About 3,700 members of United Food and Commercial Workers Local 1189 began contract negotiations in late February with several St. Paul-area retail grocers, including Cub Foods, Rainbow, Jerry’s Foods, Lunds & Byerlys, Kowalski’s Markets, Festival Foods, Knowlan’s and County Market.
But after the two sides failed to reach an agreement in bargaining June 6, the employers issued their “final offer” – a power play that forced yesterday’s up-or-down vote.
More than 96 percent of voting members followed their 27-member negotiating committee’s recommendation to reject the employers’ proposal, citing its inadequate wage increases, insufficient funding for the health insurance plan and failure to address “outside agents” doing union members’ work.
“Our folks in the stores have earned the right to receive a good wage increase,” Local 1189 Secretary-Treasurer Jennifer Christensen said. “They deserve to have the comfort of knowing their health care plan will have enough money to pay their medical bills. And they believe the notion of staffing the stores with enough actual store employees to get the work done and meet the needs of their customers is only common sense.”
All parties, Christensen added, would have been better off staying at the table.
“Our members voted ‘no’ because they care about their customers and their co-workers,” she said. “It is time now for the union employers to get back to the table and give their workers the offer they deserve.”
Most of the contracts covered in the talks expired around April 1, but employers have agreed to operate under an extension of the previous agreement.

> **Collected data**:
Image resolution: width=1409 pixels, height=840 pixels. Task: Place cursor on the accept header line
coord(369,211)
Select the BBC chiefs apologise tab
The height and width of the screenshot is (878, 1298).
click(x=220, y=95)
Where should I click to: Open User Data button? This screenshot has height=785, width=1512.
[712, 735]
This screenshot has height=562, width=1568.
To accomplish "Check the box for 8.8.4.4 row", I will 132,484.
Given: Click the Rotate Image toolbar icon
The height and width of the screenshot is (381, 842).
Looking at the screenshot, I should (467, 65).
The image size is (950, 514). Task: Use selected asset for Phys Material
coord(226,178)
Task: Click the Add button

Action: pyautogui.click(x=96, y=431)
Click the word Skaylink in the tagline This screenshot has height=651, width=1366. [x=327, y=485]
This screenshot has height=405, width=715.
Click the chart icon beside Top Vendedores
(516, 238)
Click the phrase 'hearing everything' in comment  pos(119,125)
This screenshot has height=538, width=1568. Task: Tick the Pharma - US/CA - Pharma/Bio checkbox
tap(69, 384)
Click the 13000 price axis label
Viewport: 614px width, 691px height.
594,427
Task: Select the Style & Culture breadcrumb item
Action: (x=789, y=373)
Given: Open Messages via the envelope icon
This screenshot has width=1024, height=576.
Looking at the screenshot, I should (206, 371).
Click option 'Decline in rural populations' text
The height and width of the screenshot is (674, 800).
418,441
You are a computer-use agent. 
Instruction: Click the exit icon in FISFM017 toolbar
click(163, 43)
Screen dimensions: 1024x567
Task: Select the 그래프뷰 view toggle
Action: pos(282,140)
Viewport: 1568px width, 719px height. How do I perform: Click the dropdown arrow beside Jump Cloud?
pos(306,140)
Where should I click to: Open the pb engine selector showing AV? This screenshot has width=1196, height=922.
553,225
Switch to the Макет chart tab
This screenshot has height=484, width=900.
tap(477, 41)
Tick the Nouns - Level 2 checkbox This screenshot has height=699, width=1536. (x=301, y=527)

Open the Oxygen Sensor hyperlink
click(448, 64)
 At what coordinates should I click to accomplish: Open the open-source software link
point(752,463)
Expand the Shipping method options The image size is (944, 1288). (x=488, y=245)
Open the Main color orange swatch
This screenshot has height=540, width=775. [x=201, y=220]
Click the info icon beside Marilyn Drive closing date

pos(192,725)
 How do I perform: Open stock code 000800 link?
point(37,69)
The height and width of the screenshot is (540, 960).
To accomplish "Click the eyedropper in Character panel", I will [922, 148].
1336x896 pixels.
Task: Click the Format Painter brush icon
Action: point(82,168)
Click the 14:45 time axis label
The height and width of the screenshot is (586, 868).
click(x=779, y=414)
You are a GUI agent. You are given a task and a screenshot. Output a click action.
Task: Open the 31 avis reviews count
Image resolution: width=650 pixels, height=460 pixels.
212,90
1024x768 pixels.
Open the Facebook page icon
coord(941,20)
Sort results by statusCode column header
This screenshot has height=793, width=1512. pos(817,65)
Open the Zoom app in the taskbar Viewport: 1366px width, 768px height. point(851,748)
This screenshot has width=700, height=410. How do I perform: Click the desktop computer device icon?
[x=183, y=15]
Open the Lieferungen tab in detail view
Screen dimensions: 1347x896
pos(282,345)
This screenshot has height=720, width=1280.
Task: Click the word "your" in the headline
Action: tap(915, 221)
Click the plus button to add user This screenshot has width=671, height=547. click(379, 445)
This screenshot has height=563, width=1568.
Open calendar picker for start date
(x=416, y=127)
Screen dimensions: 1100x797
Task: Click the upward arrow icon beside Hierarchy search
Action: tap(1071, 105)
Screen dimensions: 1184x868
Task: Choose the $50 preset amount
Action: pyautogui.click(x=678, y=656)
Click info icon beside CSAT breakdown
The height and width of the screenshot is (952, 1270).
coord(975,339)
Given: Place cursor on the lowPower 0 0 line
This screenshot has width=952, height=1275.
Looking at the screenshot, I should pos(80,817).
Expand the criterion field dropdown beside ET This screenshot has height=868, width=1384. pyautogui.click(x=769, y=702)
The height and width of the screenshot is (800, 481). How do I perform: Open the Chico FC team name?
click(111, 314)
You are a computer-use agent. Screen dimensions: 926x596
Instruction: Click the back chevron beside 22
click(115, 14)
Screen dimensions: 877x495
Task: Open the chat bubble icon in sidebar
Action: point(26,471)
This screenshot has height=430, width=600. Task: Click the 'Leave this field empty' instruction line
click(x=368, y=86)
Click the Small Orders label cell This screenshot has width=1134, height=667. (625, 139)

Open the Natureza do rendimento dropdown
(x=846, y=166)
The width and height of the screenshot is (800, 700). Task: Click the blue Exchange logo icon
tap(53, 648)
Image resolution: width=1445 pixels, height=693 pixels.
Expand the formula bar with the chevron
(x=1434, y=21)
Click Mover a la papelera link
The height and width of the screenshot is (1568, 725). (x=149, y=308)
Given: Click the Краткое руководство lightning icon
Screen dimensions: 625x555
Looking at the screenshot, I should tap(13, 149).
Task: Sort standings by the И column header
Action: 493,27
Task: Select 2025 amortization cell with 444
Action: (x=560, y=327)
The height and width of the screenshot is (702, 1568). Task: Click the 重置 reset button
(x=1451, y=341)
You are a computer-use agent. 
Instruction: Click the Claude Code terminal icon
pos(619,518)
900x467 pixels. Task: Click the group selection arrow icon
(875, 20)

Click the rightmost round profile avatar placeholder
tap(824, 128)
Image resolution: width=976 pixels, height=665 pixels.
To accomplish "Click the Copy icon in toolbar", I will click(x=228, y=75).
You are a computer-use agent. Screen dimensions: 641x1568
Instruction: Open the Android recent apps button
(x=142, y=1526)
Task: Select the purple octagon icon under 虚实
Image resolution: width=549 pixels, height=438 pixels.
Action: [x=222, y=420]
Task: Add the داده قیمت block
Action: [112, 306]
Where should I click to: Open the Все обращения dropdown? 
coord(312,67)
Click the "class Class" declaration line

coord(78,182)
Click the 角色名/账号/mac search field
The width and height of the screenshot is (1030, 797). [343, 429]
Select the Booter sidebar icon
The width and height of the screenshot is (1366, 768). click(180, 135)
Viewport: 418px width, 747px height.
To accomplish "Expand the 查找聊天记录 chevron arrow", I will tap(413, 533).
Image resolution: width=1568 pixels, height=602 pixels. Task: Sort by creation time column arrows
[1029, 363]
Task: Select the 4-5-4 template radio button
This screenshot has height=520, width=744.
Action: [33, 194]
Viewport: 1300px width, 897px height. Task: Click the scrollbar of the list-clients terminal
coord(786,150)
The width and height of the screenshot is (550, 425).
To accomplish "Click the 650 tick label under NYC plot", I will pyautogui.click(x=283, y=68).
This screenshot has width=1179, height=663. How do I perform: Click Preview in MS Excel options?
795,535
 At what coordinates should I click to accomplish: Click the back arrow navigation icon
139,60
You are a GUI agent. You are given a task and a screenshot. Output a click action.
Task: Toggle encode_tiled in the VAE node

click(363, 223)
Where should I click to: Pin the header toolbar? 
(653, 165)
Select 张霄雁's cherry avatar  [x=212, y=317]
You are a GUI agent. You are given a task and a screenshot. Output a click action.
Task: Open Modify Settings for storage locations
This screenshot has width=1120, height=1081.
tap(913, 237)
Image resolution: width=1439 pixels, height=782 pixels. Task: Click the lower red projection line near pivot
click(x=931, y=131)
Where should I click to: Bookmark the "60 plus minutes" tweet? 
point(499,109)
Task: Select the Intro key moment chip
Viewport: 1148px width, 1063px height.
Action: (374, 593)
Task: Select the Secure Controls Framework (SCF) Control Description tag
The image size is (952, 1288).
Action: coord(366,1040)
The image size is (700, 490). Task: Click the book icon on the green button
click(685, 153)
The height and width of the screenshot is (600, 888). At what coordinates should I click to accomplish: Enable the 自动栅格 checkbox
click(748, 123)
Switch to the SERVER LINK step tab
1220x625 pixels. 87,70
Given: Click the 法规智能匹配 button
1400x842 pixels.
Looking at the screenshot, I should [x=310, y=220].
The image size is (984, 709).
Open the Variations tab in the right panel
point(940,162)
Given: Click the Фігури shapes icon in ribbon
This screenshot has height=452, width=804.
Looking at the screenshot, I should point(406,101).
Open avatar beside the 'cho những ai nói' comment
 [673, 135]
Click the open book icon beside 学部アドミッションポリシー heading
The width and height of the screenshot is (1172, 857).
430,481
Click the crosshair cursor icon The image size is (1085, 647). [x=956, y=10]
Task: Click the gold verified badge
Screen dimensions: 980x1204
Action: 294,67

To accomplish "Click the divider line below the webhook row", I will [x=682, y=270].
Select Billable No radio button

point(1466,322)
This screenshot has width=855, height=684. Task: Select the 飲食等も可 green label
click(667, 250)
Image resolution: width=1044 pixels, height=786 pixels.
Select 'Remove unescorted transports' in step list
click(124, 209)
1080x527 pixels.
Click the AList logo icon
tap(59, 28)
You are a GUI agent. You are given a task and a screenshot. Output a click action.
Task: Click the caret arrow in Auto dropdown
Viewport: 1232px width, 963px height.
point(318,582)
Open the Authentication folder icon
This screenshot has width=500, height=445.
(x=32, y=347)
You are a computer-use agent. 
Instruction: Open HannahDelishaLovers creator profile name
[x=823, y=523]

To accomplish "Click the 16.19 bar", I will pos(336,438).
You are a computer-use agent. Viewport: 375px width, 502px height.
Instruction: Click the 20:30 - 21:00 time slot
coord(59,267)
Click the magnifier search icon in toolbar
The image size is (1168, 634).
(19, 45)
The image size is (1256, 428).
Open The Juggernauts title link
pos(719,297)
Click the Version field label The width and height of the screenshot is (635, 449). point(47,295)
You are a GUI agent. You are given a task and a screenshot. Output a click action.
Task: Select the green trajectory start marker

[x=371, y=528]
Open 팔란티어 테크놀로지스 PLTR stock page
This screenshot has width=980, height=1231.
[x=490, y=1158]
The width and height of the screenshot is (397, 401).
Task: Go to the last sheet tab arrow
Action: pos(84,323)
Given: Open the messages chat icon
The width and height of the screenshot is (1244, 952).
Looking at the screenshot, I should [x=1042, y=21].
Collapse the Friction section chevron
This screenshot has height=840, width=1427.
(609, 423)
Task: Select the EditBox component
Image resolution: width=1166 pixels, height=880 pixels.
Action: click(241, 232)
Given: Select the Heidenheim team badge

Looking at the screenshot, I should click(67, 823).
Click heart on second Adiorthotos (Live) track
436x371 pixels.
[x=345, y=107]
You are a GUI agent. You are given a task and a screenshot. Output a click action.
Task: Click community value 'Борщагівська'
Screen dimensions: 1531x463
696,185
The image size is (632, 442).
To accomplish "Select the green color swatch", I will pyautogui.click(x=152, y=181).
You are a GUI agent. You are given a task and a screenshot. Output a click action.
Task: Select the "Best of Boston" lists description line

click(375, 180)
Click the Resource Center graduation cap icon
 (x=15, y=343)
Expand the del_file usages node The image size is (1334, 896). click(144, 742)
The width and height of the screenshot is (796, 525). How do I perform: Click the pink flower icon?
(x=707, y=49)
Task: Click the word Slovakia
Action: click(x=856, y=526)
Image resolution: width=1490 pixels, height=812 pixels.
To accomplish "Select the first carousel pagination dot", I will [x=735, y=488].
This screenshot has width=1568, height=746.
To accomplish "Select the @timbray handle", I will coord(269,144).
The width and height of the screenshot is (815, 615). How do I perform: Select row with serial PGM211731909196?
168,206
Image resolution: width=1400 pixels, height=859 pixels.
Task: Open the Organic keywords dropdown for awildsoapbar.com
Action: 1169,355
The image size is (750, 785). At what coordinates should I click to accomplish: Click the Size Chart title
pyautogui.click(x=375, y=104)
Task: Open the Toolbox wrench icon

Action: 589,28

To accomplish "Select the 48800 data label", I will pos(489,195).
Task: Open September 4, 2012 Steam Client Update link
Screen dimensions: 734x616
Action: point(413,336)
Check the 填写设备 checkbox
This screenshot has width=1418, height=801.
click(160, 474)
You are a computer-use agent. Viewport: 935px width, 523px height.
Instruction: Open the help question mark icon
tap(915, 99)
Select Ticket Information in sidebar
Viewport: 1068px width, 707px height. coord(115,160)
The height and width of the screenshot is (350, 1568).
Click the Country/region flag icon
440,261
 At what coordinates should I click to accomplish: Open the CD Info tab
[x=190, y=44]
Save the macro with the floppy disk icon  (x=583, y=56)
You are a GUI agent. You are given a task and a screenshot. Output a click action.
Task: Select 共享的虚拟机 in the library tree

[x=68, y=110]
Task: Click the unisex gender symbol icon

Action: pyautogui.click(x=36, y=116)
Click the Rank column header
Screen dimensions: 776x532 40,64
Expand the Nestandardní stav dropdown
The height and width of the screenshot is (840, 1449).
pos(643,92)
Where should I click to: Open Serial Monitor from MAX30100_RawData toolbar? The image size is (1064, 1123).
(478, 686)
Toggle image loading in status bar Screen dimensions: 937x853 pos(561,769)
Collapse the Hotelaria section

> **Exercise goal**: Transcribe the stretch of the grocery contract article from "About 3,700 members" through "union members’ work.", word for word. Rely only on the text when doing what comes next; ignore the data.

> **Expected answer**:
About 3,700 members of United Food and Commercial Workers Local 1189 began contract negotiations in late February with several St. Paul-area retail grocers, including Cub Foods, Rainbow, Jerry’s Foods, Lunds & Byerlys, Kowalski’s Markets, Festival Foods, Knowlan’s and County Market.
But after the two sides failed to reach an agreement in bargaining June 6, the employers issued their “final offer” – a power play that forced yesterday’s up-or-down vote.
More than 96 percent of voting members followed their 27-member negotiating committee’s recommendation to reject the employers’ proposal, citing its inadequate wage increases, insufficient funding for the health insurance plan and failure to address “outside agents” doing union members’ work.